Aim: Gather every line below that contains the word "This", and copy each one out in full.

Records for the task:
--- BEGIN ---

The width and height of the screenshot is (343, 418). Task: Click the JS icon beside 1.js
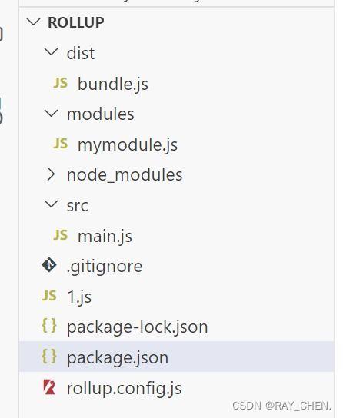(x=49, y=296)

--- END ---
--- BEGIN ---

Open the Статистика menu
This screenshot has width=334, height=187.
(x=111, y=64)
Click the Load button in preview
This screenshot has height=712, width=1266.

--- END ---

Final result:
This screenshot has width=334, height=187.
This screenshot has height=712, width=1266.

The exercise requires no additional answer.